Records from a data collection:
__________________________________________________

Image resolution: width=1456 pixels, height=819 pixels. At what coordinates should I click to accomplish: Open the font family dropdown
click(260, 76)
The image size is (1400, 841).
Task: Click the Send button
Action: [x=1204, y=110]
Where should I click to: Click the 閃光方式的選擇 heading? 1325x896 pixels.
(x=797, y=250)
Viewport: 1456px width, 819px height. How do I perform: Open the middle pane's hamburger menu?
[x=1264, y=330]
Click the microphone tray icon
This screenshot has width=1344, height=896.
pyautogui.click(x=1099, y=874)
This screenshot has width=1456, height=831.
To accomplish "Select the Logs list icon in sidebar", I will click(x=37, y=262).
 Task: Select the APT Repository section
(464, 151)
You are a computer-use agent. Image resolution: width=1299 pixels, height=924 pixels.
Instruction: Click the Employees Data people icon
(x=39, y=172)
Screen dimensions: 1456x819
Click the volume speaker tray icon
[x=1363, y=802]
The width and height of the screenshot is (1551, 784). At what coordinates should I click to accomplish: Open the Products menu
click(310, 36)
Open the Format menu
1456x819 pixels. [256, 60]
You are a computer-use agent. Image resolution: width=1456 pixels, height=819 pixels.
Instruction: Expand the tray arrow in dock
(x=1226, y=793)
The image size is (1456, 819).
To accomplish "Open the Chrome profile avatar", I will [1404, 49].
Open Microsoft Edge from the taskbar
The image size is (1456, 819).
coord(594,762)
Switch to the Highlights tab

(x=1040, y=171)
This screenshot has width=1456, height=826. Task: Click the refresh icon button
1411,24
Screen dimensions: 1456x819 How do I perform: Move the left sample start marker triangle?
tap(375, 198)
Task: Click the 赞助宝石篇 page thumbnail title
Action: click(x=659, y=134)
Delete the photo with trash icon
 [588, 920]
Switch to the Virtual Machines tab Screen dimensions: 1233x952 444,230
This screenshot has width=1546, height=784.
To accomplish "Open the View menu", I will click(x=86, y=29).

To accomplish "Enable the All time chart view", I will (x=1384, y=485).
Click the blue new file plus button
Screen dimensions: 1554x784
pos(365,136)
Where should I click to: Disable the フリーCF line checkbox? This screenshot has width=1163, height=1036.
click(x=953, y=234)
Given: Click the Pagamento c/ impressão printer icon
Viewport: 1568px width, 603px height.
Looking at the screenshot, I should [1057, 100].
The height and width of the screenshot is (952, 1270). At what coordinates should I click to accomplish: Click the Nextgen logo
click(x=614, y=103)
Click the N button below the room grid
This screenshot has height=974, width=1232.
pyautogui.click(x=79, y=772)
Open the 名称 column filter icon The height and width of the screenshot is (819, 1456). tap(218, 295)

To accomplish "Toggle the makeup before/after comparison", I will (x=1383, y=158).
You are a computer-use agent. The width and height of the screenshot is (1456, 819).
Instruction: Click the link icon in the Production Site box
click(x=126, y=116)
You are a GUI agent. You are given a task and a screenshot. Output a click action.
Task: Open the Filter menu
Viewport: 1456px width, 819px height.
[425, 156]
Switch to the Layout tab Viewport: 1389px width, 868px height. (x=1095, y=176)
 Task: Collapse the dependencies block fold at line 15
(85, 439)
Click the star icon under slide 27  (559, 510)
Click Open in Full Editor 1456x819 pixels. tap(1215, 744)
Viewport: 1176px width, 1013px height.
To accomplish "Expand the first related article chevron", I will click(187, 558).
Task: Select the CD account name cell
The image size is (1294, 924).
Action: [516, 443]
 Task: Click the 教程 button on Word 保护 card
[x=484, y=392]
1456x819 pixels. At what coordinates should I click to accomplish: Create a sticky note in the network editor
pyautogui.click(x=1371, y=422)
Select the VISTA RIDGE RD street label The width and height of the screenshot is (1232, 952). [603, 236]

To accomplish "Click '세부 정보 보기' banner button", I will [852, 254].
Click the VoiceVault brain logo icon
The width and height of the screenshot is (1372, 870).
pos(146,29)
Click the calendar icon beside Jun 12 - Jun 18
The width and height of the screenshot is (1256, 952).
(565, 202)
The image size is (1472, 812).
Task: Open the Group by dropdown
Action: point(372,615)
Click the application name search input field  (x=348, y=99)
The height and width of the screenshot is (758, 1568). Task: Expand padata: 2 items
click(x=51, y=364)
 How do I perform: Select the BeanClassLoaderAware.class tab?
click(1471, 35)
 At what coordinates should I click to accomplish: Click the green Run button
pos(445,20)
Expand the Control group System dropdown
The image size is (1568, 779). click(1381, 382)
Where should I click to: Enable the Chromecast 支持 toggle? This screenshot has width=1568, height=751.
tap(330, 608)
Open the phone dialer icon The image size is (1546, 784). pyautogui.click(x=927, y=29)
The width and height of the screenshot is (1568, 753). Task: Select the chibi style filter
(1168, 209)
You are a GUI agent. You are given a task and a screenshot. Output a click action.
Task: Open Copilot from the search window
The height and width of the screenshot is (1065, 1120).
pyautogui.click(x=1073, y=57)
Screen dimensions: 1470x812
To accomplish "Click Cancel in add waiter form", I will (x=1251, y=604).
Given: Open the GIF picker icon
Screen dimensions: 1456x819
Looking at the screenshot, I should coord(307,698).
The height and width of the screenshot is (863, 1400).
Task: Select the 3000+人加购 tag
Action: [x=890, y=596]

__________________________________________________

PROBLEM TO WORK ON. All entries should be restated word for word.

ANSWER TO THE EXERCISE.
Image resolution: width=1456 pixels, height=819 pixels. At what coordinates should I click to accomplish: Open the font family dropdown
click(260, 76)
The image size is (1400, 841).
Task: Click the Send button
Action: [x=1204, y=110]
Where should I click to: Click the 閃光方式的選擇 heading? 1325x896 pixels.
(x=797, y=250)
Viewport: 1456px width, 819px height. How do I perform: Open the middle pane's hamburger menu?
[x=1264, y=330]
Click the microphone tray icon
This screenshot has width=1344, height=896.
pyautogui.click(x=1099, y=874)
This screenshot has width=1456, height=831.
To accomplish "Select the Logs list icon in sidebar", I will click(x=37, y=262).
 Task: Select the APT Repository section
(464, 151)
You are a computer-use agent. Image resolution: width=1299 pixels, height=924 pixels.
Instruction: Click the Employees Data people icon
(x=39, y=172)
Screen dimensions: 1456x819
Click the volume speaker tray icon
[x=1363, y=802]
The width and height of the screenshot is (1551, 784). At what coordinates should I click to accomplish: Open the Products menu
click(310, 36)
Open the Format menu
1456x819 pixels. [256, 60]
You are a computer-use agent. Image resolution: width=1456 pixels, height=819 pixels.
Instruction: Expand the tray arrow in dock
(x=1226, y=793)
The image size is (1456, 819).
To accomplish "Open the Chrome profile avatar", I will [1404, 49].
Open Microsoft Edge from the taskbar
The image size is (1456, 819).
coord(594,762)
Switch to the Highlights tab

(x=1040, y=171)
This screenshot has width=1456, height=826. Task: Click the refresh icon button
1411,24
Screen dimensions: 1456x819 How do I perform: Move the left sample start marker triangle?
tap(375, 198)
Task: Click the 赞助宝石篇 page thumbnail title
Action: click(x=659, y=134)
Delete the photo with trash icon
 [588, 920]
Switch to the Virtual Machines tab Screen dimensions: 1233x952 444,230
This screenshot has width=1546, height=784.
To accomplish "Open the View menu", I will click(x=86, y=29).

To accomplish "Enable the All time chart view", I will (x=1384, y=485).
Click the blue new file plus button
Screen dimensions: 1554x784
pos(365,136)
Where should I click to: Disable the フリーCF line checkbox? This screenshot has width=1163, height=1036.
click(x=953, y=234)
Given: Click the Pagamento c/ impressão printer icon
Viewport: 1568px width, 603px height.
Looking at the screenshot, I should [1057, 100].
The height and width of the screenshot is (952, 1270). At what coordinates should I click to accomplish: Click the Nextgen logo
click(x=614, y=103)
Click the N button below the room grid
This screenshot has height=974, width=1232.
pyautogui.click(x=79, y=772)
Open the 名称 column filter icon The height and width of the screenshot is (819, 1456). tap(218, 295)

To accomplish "Toggle the makeup before/after comparison", I will (x=1383, y=158).
You are a computer-use agent. The width and height of the screenshot is (1456, 819).
Instruction: Click the link icon in the Production Site box
click(x=126, y=116)
You are a GUI agent. You are given a task and a screenshot. Output a click action.
Task: Open the Filter menu
Viewport: 1456px width, 819px height.
[425, 156]
Switch to the Layout tab Viewport: 1389px width, 868px height. (x=1095, y=176)
 Task: Collapse the dependencies block fold at line 15
(85, 439)
Click the star icon under slide 27  (559, 510)
Click Open in Full Editor 1456x819 pixels. tap(1215, 744)
Viewport: 1176px width, 1013px height.
To accomplish "Expand the first related article chevron", I will click(187, 558).
Task: Select the CD account name cell
The image size is (1294, 924).
Action: [516, 443]
 Task: Click the 教程 button on Word 保护 card
[x=484, y=392]
1456x819 pixels. At what coordinates should I click to accomplish: Create a sticky note in the network editor
pyautogui.click(x=1371, y=422)
Select the VISTA RIDGE RD street label The width and height of the screenshot is (1232, 952). [603, 236]

To accomplish "Click '세부 정보 보기' banner button", I will [852, 254].
Click the VoiceVault brain logo icon
The width and height of the screenshot is (1372, 870).
pos(146,29)
Click the calendar icon beside Jun 12 - Jun 18
The width and height of the screenshot is (1256, 952).
(565, 202)
The image size is (1472, 812).
Task: Open the Group by dropdown
Action: point(372,615)
Click the application name search input field  (x=348, y=99)
The height and width of the screenshot is (758, 1568). Task: Expand padata: 2 items
click(x=51, y=364)
 How do I perform: Select the BeanClassLoaderAware.class tab?
click(1471, 35)
 At what coordinates should I click to accomplish: Click the green Run button
pos(445,20)
Expand the Control group System dropdown
The image size is (1568, 779). click(1381, 382)
Where should I click to: Enable the Chromecast 支持 toggle? This screenshot has width=1568, height=751.
tap(330, 608)
Open the phone dialer icon The image size is (1546, 784). pyautogui.click(x=927, y=29)
The width and height of the screenshot is (1568, 753). Task: Select the chibi style filter
(1168, 209)
You are a GUI agent. You are given a task and a screenshot. Output a click action.
Task: Open Copilot from the search window
The height and width of the screenshot is (1065, 1120).
pyautogui.click(x=1073, y=57)
Screen dimensions: 1470x812
To accomplish "Click Cancel in add waiter form", I will (x=1251, y=604).
Given: Open the GIF picker icon
Screen dimensions: 1456x819
Looking at the screenshot, I should coord(307,698).
The height and width of the screenshot is (863, 1400).
Task: Select the 3000+人加购 tag
Action: [x=890, y=596]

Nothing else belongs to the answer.